Authentication

GFN uses JWT-based authentication for both client-server communication and inter-service authentication on the rig.

Client Authentication

JWT Token

From vendor_beautified.js:

// JWT token injection into WebRTC/streaming requests
case 1: st("GFNJWT ", token)   // Prepends "GFNJWT " to token
authTokenCallback()             // Callback for token refresh

The GFNJWT prefix distinguishes GFN tokens from other auth schemes.

IPC Bridge Commands

SET_AUTH_INFO    ← Full authentication info object
SET_AUTH_TOKEN   ← JWT token string

LOFN Key

The LofnKeyInfoDef protobuf and lofnDataSendTimeoutMs suggest an encryption key exchange mechanism (LOFN = likely "Local On-Rig Negotiation"):

{
  "GcisConnector": {
    "lofnDataSendTimeoutMs": 3000
  }
}

Server-Side Authentication

Provision Manager (PM) Auth

PM communication uses mutual TLS:

{
  "PMConnector": {
    "authEnabled": true,
    "nonceLengthBytes": 16,
    "crlCacheTimeMin": 720,
    "cipherList": "ECDHE-ECDSA-CHACHA20-POLY1305:ECDHE-RSA-CHACHA20-POLY1305:..."
  }
}

Server certificate requirements:

• CN: pm.np-ams-06.svc.cluster.local
• Issuer: GFN PM - API Server Zone NP-AMS-06 CA 02

GSG (Game Seat Gateway) Auth

API key-based authentication, refreshed every 5 minutes:

{
  "GSGConnector": {
    "apiKeyRefreshPeriodSec": 300
  }
}

Auth Info Protobuf

AuthInfoDef covers:

• Authentication protocol types
• Error codes for auth failures
• Token validation states

AuthorizationInfoDef covers:

• User authorization time limits
• Storage authorization
• User identity data

Entitlement Codes

From AuthInfoDef and EntitlementInfoDef:

Code	Description
INVALID__AUTHENTICATION_MALFORMED_STATUS	Malformed auth token
INVALID__AUTHENTICATION_NOT_FOUND_STATUS	Auth not found
INVALID__AUTHENTICATION_EXPIRED_STATUS	Token expired
INVALID__AUTHENTICATION_CREDENTIALS_STATUS	Bad credentials
INVALID__AUTHENTICATION_UNKNOWN_TOKEN_STATUS	Unknown token type
INVALID__AUTHENTICATION_EMAIL_NOT_VERIFIED_STATUS	Email unverified
INVALID__AUTHENTICATION_UNSUPPORTED_PROTOCOL_STATUS	Unsupported protocol
AUTH__FAILURE_STATUS	Generic auth failure
ENTITLEMENT__FAILURE_STATUS	Entitlement check failed
EULA__UNACCEPTED_STATUS	EULA not accepted

Steam Authentication

Steam sessions use dedicated protobuf types:

• SteamSessionDef — Steam session with launch parameters
• SteamTokenFilesSessionDef — Steam auth token files for login

Steam-specific error codes:

Code	Description
STEAM__GUARD_REQUIRED_STATUS	Steam Guard 2FA required
STEAM__GUARD_INVALID_STATUS	Invalid Steam Guard code
STEAM__LOGIN_REQUIRED_STATUS	Steam login required
STEAM__PROFILE_PRIVATE_STATUS	Steam profile is private

UEK (User Encryption Key)

UEK__RETRIEVAL_FAILED

The User Encryption Key is used for encrypting user save data in cloud storage.

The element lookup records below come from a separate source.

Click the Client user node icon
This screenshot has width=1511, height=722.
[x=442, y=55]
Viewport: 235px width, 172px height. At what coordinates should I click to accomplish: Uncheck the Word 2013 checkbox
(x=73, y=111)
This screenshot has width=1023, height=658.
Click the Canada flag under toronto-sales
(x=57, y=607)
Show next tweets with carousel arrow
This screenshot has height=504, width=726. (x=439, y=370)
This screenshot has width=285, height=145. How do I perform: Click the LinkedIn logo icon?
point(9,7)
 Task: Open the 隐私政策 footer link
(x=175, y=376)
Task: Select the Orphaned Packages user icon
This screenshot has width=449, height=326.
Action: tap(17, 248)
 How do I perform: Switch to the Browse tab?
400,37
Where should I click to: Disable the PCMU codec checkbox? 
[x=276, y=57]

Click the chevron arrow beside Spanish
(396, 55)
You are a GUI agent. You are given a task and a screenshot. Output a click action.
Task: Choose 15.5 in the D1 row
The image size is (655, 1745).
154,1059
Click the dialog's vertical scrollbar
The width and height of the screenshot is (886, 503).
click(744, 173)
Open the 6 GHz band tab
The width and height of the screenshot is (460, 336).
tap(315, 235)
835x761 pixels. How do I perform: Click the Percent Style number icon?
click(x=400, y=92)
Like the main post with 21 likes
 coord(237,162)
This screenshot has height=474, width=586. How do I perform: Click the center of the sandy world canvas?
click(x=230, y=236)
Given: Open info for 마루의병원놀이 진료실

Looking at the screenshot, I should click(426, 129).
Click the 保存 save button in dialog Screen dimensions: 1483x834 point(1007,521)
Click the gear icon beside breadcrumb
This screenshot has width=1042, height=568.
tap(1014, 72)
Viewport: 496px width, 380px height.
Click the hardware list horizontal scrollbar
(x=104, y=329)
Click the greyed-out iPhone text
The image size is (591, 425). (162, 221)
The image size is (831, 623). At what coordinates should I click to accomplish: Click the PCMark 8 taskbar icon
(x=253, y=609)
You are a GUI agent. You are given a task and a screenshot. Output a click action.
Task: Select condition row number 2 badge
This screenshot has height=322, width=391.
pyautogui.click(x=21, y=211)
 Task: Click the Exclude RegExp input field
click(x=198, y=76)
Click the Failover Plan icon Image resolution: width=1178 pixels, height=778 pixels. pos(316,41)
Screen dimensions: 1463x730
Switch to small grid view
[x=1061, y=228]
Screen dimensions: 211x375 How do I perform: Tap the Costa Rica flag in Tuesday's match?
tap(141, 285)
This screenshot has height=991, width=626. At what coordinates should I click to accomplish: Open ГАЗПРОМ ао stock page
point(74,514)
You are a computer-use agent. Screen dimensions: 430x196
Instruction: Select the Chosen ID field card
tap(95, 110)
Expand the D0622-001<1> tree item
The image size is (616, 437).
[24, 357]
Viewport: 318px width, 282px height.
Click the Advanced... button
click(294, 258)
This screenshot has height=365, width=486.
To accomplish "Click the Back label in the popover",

If retrieval fails, cloud saves may be unavailable.

SSH Key (Linux GameSeat)

For GameSeat2 (Linux backend) SSH access:

LinuxGameseatSshPubKey: ssh-rsa AAAAB3NzaC1yc2EAAAADAQAB...

A 4096-bit RSA key used for backend SSH communication.

AWS Credentials (UAD ML)

The UadMLPlugin uses dedicated AWS credentials for SageMaker access (from secure_userdata.txt):

AwsAccesKeyId: AKIA45MWRG7CU2W6USPQ
EncryptionSecretKey: [redacted]

These credentials scoped to SageMaker inference endpoints only.